The tradeoff is that LangChain.js inherits the complexity criticism that applies to the broader LangChain ecosystem. The framework has many layers of abstraction, and understanding how they compose can require significant learning investment. Simple tasks can feel over-abstracted, and debugging failures requires tracing through multiple abstraction layers. For teams that need specific LangChain integrations in a JavaScript context, the framework is valuable. For teams starting fresh, the Vercel AI SDK or Mastra provide simpler starting points with less abstraction overhead.
Composio: Tool Integration Layer
Composio is not a standalone agent framework but a tool integration library that works alongside any JavaScript (or Python) agent framework. Composio provides over 250 pre-built tool integrations with services like GitHub, Google Workspace, Salesforce, Slack, Notion, and dozens of databases and APIs.

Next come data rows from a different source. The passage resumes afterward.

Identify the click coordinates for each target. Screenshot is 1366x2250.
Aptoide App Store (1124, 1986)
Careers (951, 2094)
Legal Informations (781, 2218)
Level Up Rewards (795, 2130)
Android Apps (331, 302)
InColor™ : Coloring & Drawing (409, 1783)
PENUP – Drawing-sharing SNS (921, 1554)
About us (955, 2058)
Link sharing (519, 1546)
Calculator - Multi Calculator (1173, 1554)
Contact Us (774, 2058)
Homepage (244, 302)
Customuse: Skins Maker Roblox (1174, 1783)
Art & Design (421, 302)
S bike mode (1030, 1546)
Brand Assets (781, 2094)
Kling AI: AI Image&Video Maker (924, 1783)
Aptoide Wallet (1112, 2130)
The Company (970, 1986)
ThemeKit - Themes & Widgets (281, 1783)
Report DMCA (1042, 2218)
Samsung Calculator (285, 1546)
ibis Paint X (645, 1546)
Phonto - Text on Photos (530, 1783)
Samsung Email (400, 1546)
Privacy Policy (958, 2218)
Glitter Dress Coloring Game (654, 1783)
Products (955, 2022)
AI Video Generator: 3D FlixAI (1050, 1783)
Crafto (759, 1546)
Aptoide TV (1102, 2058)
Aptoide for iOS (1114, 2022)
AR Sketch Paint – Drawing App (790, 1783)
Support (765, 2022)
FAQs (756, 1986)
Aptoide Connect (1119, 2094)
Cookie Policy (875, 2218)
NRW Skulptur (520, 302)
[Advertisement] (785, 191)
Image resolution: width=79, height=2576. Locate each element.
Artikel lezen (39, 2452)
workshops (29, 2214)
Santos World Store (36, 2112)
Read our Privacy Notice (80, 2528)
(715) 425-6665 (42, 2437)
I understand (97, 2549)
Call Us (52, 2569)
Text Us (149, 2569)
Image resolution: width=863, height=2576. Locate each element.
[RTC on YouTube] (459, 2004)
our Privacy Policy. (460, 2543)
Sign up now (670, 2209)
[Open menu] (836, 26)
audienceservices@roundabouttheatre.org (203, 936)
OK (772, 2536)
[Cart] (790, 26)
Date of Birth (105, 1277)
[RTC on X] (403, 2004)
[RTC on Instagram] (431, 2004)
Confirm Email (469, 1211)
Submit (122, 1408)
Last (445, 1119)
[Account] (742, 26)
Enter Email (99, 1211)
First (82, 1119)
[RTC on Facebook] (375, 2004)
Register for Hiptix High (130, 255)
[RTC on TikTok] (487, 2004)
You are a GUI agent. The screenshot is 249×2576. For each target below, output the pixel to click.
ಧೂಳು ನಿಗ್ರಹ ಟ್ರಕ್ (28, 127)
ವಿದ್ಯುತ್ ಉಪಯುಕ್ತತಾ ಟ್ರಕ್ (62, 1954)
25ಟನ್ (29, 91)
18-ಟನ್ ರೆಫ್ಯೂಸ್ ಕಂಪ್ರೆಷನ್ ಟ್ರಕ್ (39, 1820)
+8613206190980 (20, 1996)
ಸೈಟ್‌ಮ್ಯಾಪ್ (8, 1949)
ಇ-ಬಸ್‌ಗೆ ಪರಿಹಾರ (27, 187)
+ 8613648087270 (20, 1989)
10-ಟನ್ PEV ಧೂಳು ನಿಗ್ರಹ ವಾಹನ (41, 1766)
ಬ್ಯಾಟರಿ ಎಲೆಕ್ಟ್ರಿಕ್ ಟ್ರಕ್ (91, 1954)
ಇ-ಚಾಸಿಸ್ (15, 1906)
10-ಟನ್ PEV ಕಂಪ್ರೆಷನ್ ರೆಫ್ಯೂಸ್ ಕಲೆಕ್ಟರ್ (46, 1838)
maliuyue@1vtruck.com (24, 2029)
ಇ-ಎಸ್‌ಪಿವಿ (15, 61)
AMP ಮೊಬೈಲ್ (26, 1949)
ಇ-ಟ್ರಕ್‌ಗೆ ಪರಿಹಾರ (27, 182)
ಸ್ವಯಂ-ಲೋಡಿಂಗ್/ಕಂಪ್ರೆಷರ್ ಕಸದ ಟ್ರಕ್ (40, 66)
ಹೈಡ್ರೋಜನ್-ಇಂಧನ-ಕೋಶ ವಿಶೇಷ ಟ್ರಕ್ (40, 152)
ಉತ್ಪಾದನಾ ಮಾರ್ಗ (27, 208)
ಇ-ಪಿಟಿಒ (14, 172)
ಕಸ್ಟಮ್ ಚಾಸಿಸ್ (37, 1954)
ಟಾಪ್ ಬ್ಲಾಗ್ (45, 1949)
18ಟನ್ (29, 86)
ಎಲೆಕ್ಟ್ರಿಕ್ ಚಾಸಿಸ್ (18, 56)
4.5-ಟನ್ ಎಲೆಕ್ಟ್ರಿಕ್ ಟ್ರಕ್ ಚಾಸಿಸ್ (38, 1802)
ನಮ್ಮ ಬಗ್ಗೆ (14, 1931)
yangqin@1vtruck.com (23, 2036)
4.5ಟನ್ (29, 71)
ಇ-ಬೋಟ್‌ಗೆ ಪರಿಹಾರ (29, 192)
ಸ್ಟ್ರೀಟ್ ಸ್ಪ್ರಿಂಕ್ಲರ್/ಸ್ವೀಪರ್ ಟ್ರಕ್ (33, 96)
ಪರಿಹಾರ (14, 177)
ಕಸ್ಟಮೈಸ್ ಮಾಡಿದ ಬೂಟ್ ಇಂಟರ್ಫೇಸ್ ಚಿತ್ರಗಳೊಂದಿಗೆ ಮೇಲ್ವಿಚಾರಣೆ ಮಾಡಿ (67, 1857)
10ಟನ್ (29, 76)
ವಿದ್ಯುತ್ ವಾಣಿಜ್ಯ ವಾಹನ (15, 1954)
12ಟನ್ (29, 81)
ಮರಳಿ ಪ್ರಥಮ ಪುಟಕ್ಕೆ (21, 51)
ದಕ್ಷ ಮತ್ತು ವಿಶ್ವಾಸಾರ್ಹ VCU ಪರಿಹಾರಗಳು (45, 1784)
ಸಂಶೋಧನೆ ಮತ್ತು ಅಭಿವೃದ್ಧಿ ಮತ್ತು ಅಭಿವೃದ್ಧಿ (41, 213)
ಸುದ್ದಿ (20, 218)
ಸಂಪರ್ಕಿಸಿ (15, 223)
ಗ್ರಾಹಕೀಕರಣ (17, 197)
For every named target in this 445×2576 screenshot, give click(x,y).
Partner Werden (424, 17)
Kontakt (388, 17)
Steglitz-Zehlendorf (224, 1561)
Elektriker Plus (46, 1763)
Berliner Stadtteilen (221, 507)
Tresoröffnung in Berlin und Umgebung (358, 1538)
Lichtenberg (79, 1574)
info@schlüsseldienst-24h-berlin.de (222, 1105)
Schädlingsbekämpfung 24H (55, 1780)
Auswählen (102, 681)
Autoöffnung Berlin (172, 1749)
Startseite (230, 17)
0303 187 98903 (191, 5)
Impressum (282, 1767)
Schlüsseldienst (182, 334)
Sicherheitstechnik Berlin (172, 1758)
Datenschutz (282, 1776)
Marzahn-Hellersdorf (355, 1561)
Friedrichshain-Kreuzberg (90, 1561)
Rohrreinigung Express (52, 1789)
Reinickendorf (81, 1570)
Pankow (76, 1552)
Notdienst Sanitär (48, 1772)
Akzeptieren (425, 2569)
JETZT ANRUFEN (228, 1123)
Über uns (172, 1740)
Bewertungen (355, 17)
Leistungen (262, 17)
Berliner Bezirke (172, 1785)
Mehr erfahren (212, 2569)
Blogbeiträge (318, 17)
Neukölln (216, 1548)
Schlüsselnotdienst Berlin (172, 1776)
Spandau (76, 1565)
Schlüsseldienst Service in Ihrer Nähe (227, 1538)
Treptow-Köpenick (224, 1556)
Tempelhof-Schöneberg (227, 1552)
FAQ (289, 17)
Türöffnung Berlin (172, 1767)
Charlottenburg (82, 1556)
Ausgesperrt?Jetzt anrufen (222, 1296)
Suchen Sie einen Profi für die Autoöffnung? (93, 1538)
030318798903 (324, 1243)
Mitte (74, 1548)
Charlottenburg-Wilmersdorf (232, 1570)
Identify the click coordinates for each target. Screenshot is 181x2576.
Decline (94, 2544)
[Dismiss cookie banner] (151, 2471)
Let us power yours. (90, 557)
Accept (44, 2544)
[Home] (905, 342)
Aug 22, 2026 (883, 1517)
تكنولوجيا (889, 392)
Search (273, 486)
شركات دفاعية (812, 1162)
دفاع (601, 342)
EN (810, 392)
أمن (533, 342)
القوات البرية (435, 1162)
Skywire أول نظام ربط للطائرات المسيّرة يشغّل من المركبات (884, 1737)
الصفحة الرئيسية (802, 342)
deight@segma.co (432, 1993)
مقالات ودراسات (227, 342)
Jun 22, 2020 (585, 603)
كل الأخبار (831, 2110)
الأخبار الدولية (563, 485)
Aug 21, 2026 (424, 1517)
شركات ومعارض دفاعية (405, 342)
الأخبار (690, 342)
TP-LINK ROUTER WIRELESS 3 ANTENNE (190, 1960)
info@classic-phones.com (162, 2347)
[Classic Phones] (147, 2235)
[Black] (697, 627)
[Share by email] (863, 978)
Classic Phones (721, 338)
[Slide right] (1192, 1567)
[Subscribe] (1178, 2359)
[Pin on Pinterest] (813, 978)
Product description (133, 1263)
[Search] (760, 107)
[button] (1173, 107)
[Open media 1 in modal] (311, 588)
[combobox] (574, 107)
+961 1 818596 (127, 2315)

Each integration includes authentication handling, rate limiting, error recovery, and schema definitions that models can use for tool selection.
For JavaScript agent developers, Composio solves the most time-consuming part of agent development: building and maintaining tool integrations. Without Composio, adding a GitHub integration means implementing OAuth authentication, handling API pagination, managing rate limits, and defining tool schemas for every API endpoint your agent might need. With Composio, you import the GitHub integration and call composio.getTools("github") to get a complete set of tools ready for agent use.
Composio works with the Vercel AI SDK, Mastra, LangChain.js, and the OpenAI Agents SDK. You integrate Composio's tools into your agent regardless of which framework you use. This flexibility makes Composio a framework-agnostic investment that survives framework switches. If you start with the Vercel AI SDK and later migrate to Mastra, your Composio integrations continue working without modification.
OpenAI Agents SDK for Node.js
The OpenAI Agents SDK provides a Node.js implementation alongside its Python version. The SDK's three primitives (agents, handoffs, guardrails) work identically in both languages. For JavaScript teams that use OpenAI models exclusively, the SDK provides the simplest possible agent development experience with built-in tracing, tool use, and multi-agent handoffs.
The Node.js SDK is particularly well-suited for serverless deployments on platforms like Vercel, AWS Lambda, or Cloudflare Workers. The SDK's minimal footprint and fast cold start times make it efficient in environments where execution time and bundle size matter. For teams building lightweight agents that run in serverless functions, the OpenAI SDK provides everything needed without the overhead of a larger framework.
Choose the Vercel AI SDK for web application features, Mastra for complex workflow orchestration, LangChain.js for ecosystem breadth, Composio for tool integrations, and the OpenAI SDK for simple serverless agents. Most JavaScript agent projects benefit from combining two or more of these rather than relying on a single framework.